"Je voulais vous dire…"
par Jean-Claude Gaudron
Les autres nouvelles 2004 (lire les avis des lecteurs)
…
Vous rendre compte des murs de pierres arrachés au lierre et aux lichens.
Du
salpêtre recueilli dans mes caves, afin de concocter, après moult alchimie,
les fusées de nos feux d’esprit et d’artifices, aux métaphores éclairantes.
… Vous
faire part de cet entrain à vivre, de cet optimisme à tous crins, qui me fit
douter de mes plus belles utopies, pour mieux les réaliser.
…
Vous conter nos instants de bonheur, du moins vous entretenir de l’idée
qu’ils furent heureux et que nous les vécûmes
sans arrière pensée photographique.
J’aimerais
vous raconter toutes ces rencontres qui m’enrichirent et qui, je l’espère,
vous enrichirent.
S’il semble
toujours plus facile de se raconter le vide des solitudes forcées, mouillées
des larmes d’un romantisme suranné -Hubert Félix nous le dit bien :
« La solitude n’est plus une maladie honteuse. »- il est plus âpre
de se définir dans son rapport avec vous :les autres.
Je ne suis
jamais seul avec moi-même. (Encore faut-il être soit même.)
Je
ne suis rien d’autre que les autres, cela ne m’empêche pas d’avoir mon
petit caractère.
Je
ne suis rien d’autre que les autres, c’est vous dire si vous étiez avec moi
plus souvent que vous ne le pensiez, créant par là même pour vous comme un
don d’ubiquité.
J’ai
certaines nuits, passé au tamis nos conversations, triant le pour et les
contre, remettant
parfois en cause certaines de mes ou de vos affirmations, enfin toutes
formes d’affirmation.
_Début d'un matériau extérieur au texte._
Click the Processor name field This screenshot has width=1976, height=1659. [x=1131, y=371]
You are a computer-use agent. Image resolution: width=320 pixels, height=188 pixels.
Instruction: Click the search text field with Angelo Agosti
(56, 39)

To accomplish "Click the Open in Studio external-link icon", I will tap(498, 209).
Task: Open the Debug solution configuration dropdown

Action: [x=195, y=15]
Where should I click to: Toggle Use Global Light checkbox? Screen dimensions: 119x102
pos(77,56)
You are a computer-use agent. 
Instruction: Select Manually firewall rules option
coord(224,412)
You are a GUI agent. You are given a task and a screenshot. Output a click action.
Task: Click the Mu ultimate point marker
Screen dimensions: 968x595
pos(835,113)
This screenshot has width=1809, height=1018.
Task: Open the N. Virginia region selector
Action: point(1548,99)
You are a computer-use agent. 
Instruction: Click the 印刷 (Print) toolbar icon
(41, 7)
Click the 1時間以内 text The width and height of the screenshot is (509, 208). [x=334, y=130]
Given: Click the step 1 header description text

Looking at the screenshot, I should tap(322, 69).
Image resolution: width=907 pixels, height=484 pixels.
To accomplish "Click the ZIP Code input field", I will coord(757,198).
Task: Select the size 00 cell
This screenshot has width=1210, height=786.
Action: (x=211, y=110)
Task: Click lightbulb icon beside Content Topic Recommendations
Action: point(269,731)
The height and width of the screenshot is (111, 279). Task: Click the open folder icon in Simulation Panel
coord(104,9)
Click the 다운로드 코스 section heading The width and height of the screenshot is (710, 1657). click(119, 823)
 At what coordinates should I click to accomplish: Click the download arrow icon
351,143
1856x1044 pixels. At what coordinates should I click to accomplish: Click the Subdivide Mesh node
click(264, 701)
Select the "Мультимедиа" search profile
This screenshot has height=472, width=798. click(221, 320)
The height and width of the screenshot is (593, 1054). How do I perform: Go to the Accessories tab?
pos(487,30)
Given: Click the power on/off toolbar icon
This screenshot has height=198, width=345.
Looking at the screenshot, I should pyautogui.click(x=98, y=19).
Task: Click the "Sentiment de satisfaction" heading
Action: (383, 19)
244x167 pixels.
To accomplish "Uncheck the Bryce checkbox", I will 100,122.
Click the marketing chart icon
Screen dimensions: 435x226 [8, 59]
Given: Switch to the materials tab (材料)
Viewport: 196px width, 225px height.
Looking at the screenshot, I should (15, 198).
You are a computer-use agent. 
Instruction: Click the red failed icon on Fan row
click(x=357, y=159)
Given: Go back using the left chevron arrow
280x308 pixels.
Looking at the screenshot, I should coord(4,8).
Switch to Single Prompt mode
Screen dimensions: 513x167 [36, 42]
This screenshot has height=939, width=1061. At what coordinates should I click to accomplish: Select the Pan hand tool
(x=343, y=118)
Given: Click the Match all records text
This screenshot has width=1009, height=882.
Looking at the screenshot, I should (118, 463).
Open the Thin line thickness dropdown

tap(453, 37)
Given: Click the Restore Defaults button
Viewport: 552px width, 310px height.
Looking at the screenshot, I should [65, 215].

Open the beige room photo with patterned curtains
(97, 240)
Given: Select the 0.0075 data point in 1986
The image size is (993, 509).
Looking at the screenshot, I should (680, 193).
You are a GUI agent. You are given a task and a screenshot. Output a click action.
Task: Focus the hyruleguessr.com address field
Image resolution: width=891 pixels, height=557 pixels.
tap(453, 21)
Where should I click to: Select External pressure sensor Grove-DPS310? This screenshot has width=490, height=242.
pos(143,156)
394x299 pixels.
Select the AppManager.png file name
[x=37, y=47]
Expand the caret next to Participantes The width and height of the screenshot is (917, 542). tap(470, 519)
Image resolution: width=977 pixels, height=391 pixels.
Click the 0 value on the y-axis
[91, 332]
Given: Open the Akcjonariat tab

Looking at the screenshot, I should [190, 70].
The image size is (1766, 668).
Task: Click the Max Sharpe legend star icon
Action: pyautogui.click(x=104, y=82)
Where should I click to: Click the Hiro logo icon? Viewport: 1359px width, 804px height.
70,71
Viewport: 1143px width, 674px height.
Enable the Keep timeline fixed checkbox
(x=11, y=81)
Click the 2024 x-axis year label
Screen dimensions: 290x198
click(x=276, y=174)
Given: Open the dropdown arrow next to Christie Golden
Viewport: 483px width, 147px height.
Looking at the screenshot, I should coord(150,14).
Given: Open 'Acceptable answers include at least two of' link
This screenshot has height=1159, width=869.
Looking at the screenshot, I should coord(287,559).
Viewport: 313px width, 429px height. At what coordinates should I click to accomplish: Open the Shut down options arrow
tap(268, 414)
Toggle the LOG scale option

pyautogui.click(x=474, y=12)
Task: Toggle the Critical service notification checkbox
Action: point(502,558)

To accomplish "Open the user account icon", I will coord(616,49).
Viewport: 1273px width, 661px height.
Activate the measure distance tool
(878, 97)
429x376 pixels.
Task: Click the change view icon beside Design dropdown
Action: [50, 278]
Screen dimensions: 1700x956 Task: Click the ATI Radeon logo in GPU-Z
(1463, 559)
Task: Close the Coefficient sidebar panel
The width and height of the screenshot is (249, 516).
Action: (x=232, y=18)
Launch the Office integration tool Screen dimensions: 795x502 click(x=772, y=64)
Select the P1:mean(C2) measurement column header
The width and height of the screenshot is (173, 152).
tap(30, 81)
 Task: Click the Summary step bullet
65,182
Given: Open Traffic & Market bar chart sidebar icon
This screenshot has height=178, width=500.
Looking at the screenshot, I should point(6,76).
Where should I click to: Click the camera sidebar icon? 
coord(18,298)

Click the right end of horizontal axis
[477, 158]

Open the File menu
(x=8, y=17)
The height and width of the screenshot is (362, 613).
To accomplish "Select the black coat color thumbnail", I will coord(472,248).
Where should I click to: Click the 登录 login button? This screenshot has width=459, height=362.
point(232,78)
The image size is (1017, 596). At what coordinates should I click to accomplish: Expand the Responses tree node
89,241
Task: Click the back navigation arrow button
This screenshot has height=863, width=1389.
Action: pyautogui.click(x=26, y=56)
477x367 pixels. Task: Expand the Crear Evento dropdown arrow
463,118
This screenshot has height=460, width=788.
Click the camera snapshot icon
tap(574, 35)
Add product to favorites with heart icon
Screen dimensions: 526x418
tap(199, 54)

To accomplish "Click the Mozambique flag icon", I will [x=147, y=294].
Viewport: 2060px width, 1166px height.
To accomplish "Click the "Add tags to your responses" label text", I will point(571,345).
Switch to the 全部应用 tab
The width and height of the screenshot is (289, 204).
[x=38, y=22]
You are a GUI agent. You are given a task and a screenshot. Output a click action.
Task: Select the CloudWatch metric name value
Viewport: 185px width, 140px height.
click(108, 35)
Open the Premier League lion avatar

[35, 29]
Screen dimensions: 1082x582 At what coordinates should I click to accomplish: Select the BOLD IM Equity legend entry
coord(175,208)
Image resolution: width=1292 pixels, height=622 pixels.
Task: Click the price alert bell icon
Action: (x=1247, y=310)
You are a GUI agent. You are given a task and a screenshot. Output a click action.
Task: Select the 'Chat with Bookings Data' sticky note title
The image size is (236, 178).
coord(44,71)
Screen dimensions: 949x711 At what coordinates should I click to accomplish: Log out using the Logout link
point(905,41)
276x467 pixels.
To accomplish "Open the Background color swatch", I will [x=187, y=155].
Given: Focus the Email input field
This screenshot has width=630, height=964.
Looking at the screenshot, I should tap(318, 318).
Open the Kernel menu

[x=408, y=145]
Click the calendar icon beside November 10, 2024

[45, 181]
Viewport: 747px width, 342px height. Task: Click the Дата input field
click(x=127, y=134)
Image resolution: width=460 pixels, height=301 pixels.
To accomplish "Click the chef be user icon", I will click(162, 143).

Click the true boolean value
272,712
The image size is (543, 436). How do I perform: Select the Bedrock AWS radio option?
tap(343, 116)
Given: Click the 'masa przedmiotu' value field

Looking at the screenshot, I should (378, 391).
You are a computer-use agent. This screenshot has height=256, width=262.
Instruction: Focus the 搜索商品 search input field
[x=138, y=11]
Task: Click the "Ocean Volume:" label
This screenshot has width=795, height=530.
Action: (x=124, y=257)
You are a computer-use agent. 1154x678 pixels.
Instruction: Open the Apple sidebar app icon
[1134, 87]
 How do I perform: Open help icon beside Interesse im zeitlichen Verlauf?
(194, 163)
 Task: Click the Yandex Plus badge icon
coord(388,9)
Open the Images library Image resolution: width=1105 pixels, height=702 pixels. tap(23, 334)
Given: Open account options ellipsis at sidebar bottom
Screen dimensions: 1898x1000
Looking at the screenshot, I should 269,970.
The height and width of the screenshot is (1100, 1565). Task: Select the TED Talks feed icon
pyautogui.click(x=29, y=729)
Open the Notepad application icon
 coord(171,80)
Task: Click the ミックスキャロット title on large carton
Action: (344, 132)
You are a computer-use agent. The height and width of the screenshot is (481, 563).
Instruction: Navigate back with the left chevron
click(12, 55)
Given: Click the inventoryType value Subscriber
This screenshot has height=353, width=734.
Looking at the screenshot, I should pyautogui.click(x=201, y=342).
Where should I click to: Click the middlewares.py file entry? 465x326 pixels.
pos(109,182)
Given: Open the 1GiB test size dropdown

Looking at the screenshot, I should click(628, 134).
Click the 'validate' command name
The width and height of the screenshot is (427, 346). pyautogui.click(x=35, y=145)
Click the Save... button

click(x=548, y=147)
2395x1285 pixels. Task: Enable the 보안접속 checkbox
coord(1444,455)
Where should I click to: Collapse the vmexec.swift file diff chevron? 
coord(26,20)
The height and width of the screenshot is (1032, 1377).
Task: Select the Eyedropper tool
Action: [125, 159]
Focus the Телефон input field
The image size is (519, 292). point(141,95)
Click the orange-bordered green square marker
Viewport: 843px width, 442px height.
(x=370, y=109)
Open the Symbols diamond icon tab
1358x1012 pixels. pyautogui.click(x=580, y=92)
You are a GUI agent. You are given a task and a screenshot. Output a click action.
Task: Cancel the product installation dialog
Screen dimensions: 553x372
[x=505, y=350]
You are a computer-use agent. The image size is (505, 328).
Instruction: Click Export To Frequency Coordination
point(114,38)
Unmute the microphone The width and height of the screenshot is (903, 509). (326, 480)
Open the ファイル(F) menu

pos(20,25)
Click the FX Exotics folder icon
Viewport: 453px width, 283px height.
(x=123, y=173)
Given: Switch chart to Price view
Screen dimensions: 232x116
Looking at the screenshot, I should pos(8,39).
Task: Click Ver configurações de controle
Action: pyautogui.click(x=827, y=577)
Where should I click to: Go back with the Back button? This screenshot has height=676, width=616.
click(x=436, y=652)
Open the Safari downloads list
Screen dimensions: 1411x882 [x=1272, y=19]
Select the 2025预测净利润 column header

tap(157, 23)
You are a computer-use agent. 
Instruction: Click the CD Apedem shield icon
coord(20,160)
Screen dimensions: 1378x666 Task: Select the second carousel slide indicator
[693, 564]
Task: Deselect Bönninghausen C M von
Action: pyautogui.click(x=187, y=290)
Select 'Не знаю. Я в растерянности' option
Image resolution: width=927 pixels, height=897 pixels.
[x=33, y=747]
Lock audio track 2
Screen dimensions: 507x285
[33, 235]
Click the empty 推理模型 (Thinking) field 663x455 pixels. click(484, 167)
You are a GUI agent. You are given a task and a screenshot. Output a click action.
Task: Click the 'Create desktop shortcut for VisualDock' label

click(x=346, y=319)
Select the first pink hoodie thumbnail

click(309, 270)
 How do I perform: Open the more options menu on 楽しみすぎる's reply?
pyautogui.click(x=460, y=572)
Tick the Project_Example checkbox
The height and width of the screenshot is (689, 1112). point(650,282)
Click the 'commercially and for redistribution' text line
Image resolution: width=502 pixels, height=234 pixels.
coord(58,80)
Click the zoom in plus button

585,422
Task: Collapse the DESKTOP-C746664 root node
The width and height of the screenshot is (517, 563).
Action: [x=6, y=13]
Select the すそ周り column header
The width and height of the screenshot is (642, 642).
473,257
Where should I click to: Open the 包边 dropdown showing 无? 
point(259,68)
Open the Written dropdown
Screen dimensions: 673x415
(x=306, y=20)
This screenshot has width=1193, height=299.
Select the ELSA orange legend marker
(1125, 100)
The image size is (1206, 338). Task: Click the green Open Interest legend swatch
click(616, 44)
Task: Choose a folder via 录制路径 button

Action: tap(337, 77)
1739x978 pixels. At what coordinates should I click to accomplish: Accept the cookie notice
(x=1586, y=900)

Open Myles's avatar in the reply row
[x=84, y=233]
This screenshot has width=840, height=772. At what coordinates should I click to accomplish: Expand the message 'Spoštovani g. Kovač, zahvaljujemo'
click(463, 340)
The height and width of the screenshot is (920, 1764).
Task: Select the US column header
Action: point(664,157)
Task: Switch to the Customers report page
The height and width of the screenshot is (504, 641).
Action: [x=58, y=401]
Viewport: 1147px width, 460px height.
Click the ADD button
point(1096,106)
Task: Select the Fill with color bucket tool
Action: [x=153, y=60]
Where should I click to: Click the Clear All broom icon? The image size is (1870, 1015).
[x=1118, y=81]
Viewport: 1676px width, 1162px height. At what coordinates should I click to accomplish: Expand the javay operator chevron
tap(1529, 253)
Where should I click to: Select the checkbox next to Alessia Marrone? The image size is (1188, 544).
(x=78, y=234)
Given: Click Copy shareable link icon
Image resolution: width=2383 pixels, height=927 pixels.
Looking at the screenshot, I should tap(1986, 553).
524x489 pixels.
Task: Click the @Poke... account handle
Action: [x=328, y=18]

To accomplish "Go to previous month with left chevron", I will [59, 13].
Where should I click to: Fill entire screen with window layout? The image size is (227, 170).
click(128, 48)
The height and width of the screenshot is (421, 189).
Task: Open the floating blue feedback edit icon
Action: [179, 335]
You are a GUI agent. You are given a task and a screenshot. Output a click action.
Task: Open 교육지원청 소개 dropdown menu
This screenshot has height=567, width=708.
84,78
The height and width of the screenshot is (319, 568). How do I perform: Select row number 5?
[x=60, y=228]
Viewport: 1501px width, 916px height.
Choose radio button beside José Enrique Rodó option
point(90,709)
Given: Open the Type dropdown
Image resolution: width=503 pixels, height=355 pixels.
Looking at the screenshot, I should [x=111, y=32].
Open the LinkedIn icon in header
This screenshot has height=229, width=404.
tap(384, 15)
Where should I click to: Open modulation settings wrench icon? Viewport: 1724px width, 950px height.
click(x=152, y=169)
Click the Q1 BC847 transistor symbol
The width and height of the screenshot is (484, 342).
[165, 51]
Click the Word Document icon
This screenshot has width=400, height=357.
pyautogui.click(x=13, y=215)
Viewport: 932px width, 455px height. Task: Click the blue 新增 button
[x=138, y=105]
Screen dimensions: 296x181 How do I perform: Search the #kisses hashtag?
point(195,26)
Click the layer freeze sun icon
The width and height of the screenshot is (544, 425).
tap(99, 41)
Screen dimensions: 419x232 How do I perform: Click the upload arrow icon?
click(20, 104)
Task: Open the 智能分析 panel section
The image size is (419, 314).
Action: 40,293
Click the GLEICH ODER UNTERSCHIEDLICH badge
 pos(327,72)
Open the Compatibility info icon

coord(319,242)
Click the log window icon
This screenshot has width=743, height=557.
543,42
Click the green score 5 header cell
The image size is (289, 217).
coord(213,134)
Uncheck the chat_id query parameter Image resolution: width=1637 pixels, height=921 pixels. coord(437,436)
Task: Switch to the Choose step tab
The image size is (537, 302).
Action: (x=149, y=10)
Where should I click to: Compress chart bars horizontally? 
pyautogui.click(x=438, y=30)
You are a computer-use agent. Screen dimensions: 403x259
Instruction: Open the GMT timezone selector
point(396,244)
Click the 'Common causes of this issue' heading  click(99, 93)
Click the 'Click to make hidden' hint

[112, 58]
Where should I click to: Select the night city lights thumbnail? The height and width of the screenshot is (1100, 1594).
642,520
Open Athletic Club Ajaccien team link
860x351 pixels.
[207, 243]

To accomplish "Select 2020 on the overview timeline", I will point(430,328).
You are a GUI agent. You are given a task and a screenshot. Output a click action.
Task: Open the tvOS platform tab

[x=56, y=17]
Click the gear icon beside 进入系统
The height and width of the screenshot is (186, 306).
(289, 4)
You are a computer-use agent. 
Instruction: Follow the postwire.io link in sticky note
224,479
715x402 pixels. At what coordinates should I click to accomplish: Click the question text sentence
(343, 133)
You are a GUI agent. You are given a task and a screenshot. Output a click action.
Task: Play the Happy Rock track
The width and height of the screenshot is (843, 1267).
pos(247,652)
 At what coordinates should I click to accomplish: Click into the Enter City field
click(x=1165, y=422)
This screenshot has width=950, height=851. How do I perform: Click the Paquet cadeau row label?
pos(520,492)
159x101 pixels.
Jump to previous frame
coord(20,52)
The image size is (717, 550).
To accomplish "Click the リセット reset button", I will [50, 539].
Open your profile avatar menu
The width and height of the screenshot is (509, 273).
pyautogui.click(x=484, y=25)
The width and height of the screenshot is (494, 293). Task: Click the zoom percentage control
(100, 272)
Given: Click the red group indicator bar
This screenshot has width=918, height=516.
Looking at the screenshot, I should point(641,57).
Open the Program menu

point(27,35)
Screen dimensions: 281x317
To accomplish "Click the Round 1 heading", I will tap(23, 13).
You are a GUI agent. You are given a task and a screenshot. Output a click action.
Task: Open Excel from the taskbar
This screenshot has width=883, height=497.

Je sais ce que je vous dois.
Je
vous ai parfois surpris en vous relatant avec
quelque temps de retard (celui de la réflexion) une de nos conversations. Vous
pensiez que déversant ma logorrhée sur mon agora, je ne vous écoutais pas,
que je ne vous enregistrais point. Erreur.
Pour
vous et pour moi, j’ai démonté et remonté des réveils, des avions, des
flingues, des métiers à tisser, monter des canulars, découpé des samples,
royalement tranché dans le vif des sujets.
Quand
vous arboriez fièrement des seins. Je me suis paré d’atours et d’esprit,
je me suis lavé plus souvent, je me suis épilé pour que vous
retrouviez en moi le rassurant bébé de vos émois. Quand vous quêtiez ma
dominance, je vous ai fait les gros yeux. Je suis surtout resté fidèle à
toutes mes amours.
Quand
vous étiez possesseurs de lourds testicules, je vous ai laissé prendre la
place que vous convoitiez, vous
laissant en tête à tête avec vos compétences. J’ai, je l’avoue beaucoup
ricané dans votre dos, bien qu’en fourbe, en lâche j’ai pratiqué le dos
rond à vos certitudes. Sûrement pour l’obtention de quelques subsides, mais
peu doué pour ce genre de pratique, je n’ai pas souvenance que vous m’ayez
lâché quoique se soit -l’allégeance est plus un don qu’un apprentissage-
surtout avec « L’éloge de la fuite.» dans la poche.
Quand
vous me ressembliez, avec ravissement je vous ai contré pour tester la solidité
de nos visions, car il n’y a rien de plus triste que d’avoir raison
ensemble, ainsi naissent les dogmes. Sauf pour la quête de la quiétude, pour
la compréhension d’un regard.
Quand
vous étiez, jeunes, vieux, grabataires, mal ou non voyant, femme en sainte,
ivre d’amour ou d’opium, je vous ai tenu la main pour traverser la chaussée.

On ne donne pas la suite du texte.